= WORK INSTRUCTIONS =
a – From the advice column, list the resources that the general care practitioner will be able to guide the reader to.
b – Rewrite the advice column starting at the words "Our divorced was" and stopping after "million dollar home!", swapping "doctor" for "physician".
READING PASSAGE START
My husband left our 12-year-old and me last year for his college sweetheart after 13 years of marriage. He walked out the door stating “I’m not in love with you anymore,” and “You are not ambitious and have no goals.”
That was the last time I really saw him. He left me emotionally, financially bankrupt!
Our divorced was finalized three weeks ago. I found out last week through our son that he married a doctor (OBGYN) last week (the same woman he left me for) and she has a six-year-old daughter!
He told our son, “We are a real family now, and you have a sister!” I asked my son how he feels about it and he did not say a word. He just shrugged his shoulders and walked away to his room.
I can’t seem to get my head wrapped around this new reality that my husband left our family, broke up another family (she left her husband after 13 years of marriage as well), has a whole new family, AND is living in a new 2.1 million dollar home!
He expresses to me frequently that since I’m struggling so much he needs to take our son and raise him in a stable two parent home with professionals. He is cruel and angry towards me.
While I’m trying to move forward with my heart and life, I’m still not ready to date. I still can’t sleep past 3am, and I still get anxiety attacks several times a day with all the new responsibilities I have.
How do I get unstuck and move past my rage and sense of injustice?
~ Abandoned
Dear Abandoned,
I’m not going to mince words—this is a tough situation. Not only have you been left high and dry, your husband of 13 years seems to have little interest in helping you transition beyond taking your son away from you. No wonder you feel enraged.
First, you need to acknowledge that it’s okay to feel this way. If you don’t sit with these emotions they will infect every part of you and you will never be free.
Next, you must reach out for support. No one should have to go through this alone.
I know that finances are tight, but you should make an appointment asap with your general care practitioner. She will be able to guide you to resources in your area that will be a good fit for you; therapists that work on a sliding scale, support groups for single mothers, and possibly even places to help you increase your earning power.
READING PASSAGE END
PROVIDED INFORMATION START
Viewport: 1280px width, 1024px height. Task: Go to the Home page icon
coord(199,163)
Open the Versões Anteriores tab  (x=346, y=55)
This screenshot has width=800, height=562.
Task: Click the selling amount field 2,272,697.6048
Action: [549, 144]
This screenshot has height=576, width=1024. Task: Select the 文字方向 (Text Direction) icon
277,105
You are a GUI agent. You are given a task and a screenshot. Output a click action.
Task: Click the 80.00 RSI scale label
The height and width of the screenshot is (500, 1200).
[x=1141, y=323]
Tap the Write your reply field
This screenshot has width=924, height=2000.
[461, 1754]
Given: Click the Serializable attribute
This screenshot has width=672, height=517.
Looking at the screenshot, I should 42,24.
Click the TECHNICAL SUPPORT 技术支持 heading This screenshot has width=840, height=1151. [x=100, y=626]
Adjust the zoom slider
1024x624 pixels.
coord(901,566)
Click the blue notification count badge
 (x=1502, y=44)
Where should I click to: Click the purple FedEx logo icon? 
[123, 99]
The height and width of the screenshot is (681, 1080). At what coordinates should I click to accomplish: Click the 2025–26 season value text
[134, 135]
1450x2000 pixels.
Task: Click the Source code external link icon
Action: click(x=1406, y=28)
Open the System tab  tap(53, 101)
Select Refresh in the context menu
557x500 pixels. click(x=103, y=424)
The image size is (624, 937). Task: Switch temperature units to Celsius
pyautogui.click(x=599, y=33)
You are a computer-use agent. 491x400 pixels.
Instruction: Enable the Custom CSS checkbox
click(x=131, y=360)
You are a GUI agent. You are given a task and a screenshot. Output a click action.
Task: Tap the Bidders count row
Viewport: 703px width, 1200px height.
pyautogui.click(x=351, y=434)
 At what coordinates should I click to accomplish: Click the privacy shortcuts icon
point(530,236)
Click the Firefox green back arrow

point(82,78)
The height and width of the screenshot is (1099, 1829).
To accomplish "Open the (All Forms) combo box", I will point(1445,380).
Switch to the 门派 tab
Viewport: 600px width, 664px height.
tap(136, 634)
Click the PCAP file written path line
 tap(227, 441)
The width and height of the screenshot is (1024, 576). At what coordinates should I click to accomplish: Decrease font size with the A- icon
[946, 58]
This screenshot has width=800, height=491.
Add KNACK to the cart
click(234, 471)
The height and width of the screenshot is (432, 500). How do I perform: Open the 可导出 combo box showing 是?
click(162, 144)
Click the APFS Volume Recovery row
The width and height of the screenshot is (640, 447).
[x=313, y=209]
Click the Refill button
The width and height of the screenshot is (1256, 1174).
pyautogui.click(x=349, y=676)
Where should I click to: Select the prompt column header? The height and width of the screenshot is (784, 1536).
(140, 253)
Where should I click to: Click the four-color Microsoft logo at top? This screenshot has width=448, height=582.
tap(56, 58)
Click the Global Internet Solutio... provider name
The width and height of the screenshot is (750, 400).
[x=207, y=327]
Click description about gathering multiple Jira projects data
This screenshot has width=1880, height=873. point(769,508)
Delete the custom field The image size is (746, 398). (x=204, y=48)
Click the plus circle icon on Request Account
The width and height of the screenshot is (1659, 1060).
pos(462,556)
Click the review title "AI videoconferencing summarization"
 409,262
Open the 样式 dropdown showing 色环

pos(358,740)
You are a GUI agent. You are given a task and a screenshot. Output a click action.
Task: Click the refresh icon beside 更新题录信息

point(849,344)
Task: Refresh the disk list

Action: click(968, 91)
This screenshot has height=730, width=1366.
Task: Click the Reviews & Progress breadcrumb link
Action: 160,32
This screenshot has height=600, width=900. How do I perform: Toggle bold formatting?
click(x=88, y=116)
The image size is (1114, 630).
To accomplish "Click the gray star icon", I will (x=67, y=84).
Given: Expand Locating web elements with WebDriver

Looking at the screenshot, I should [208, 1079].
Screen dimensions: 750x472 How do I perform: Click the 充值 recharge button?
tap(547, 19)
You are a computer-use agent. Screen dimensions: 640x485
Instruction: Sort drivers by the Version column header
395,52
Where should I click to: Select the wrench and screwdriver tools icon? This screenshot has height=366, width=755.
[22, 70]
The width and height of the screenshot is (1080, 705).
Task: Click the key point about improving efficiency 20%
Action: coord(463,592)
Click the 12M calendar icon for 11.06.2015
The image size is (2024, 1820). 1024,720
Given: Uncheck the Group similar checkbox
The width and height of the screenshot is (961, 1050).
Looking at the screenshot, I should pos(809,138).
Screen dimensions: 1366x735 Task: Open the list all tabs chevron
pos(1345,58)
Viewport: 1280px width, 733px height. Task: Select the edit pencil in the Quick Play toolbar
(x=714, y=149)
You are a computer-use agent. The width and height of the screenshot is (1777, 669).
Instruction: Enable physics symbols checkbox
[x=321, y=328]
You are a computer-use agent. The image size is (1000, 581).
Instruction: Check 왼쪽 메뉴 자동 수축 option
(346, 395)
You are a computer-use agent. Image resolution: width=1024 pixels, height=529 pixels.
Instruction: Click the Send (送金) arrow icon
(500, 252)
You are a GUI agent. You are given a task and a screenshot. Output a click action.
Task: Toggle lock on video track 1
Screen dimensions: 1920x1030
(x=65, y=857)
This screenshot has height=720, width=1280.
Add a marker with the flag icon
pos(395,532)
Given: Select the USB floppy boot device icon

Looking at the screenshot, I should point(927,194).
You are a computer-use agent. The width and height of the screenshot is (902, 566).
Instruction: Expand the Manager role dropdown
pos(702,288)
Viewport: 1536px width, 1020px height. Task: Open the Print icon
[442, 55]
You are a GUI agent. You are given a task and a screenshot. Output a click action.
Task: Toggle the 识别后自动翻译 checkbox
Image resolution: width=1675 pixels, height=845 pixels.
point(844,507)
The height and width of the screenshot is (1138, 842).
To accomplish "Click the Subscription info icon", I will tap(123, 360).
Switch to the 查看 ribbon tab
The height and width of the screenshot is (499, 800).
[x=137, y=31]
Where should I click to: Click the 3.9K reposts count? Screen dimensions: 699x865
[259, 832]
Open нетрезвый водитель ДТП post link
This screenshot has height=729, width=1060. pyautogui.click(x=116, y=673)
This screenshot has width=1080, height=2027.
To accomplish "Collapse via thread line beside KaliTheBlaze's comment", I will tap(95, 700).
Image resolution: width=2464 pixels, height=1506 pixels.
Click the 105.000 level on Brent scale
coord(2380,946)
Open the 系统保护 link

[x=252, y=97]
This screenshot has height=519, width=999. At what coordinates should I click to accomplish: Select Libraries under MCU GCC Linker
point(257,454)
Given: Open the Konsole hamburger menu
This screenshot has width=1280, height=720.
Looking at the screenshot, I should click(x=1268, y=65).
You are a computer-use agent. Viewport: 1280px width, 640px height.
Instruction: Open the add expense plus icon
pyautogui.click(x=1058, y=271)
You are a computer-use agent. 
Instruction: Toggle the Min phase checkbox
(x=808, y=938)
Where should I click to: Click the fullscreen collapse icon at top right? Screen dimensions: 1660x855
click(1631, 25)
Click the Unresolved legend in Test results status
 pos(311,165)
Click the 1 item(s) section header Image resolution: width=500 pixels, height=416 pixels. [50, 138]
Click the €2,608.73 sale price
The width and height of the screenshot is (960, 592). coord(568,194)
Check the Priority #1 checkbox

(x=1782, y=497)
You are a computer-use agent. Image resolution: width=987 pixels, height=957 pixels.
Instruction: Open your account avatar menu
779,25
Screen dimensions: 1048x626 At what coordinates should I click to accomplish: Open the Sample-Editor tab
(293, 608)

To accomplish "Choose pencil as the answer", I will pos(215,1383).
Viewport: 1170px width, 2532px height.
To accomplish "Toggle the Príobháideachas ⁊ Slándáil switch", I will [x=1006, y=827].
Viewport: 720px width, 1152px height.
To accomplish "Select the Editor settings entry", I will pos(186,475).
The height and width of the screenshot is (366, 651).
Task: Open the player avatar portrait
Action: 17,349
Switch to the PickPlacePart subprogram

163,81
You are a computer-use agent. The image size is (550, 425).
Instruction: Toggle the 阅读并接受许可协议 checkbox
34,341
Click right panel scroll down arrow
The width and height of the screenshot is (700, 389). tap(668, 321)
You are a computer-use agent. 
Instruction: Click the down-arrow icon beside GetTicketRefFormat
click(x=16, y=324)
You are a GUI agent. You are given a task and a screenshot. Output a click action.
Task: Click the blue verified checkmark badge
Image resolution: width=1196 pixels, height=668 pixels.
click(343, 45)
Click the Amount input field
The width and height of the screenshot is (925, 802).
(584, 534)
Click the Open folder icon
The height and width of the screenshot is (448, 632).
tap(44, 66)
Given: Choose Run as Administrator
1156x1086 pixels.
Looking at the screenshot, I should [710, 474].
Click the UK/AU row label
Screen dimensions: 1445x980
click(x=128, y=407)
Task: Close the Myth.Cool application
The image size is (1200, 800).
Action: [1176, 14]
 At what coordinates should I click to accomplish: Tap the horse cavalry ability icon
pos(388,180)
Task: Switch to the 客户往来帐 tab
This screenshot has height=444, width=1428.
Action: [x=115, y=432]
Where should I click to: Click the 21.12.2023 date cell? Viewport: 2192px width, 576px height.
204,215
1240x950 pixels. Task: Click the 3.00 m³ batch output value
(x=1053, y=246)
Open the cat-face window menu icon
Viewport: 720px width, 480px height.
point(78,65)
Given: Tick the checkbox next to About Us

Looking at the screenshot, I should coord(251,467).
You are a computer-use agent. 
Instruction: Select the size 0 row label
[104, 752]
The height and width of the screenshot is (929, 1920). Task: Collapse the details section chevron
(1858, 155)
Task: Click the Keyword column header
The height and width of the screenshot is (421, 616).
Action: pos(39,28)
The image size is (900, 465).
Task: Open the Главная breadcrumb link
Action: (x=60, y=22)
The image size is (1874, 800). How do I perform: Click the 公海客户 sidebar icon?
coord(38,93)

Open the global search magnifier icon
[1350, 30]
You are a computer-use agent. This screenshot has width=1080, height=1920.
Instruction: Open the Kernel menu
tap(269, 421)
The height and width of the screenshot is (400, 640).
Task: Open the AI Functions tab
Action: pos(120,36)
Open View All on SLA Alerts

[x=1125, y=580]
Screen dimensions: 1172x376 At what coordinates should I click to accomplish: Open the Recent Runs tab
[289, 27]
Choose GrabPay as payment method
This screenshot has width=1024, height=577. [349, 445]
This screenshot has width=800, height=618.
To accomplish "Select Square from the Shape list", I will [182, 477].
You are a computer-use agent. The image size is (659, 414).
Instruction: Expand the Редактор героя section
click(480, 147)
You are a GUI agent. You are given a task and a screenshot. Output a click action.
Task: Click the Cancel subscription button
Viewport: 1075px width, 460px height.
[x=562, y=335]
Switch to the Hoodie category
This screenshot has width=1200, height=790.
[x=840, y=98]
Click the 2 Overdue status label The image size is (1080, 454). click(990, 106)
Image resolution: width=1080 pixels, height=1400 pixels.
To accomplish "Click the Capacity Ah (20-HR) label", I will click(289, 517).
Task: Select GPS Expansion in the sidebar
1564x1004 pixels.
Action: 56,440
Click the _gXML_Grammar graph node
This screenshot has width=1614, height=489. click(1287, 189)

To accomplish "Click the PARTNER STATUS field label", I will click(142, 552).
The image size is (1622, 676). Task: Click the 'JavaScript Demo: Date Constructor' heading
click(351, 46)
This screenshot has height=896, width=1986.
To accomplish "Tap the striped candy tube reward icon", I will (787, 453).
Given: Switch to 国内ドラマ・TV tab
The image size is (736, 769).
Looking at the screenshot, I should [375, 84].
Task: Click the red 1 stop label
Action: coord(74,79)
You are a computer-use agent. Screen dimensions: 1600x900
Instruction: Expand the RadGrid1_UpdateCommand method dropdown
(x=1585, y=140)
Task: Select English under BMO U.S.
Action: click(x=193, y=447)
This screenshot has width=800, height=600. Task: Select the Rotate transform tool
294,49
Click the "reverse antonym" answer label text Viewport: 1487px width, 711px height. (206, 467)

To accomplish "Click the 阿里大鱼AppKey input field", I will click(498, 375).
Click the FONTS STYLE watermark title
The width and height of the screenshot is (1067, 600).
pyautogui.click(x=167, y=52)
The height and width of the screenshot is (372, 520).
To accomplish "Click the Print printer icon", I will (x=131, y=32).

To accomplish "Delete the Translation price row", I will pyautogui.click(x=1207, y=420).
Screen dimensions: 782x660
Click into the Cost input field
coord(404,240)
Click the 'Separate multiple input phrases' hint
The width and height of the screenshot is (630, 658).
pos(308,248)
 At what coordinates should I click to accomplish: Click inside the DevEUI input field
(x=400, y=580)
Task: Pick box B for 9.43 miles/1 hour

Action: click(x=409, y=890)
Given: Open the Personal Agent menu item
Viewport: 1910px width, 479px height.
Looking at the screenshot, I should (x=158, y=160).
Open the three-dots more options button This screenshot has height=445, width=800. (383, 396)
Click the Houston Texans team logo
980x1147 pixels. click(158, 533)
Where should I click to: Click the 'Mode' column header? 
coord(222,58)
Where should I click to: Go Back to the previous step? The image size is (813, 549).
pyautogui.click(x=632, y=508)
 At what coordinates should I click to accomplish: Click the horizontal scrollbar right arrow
PROVIDED INFORMATION END
= RESPONSES FOR EACH TASK =
a –
- therapists that work on a sliding scale
- support groups for single mothers
- possibly even places to help increase earning power

b –
Our divorced was finalized three weeks ago. I found out last week through our son that he married a physician (OBGYN) last week (the same woman he left me for) and she has a six-year-old daughter!
He told our son, “We are a real family now, and you have a sister!” I asked my son how he feels about it and he did not say a word. He just shrugged his shoulders and walked away to his room.
I can’t seem to get my head wrapped around this new reality that my husband left our family, broke up another family (she left her husband after 13 years of marriage as well), has a whole new family, AND is living in a new 2.1 million dollar home!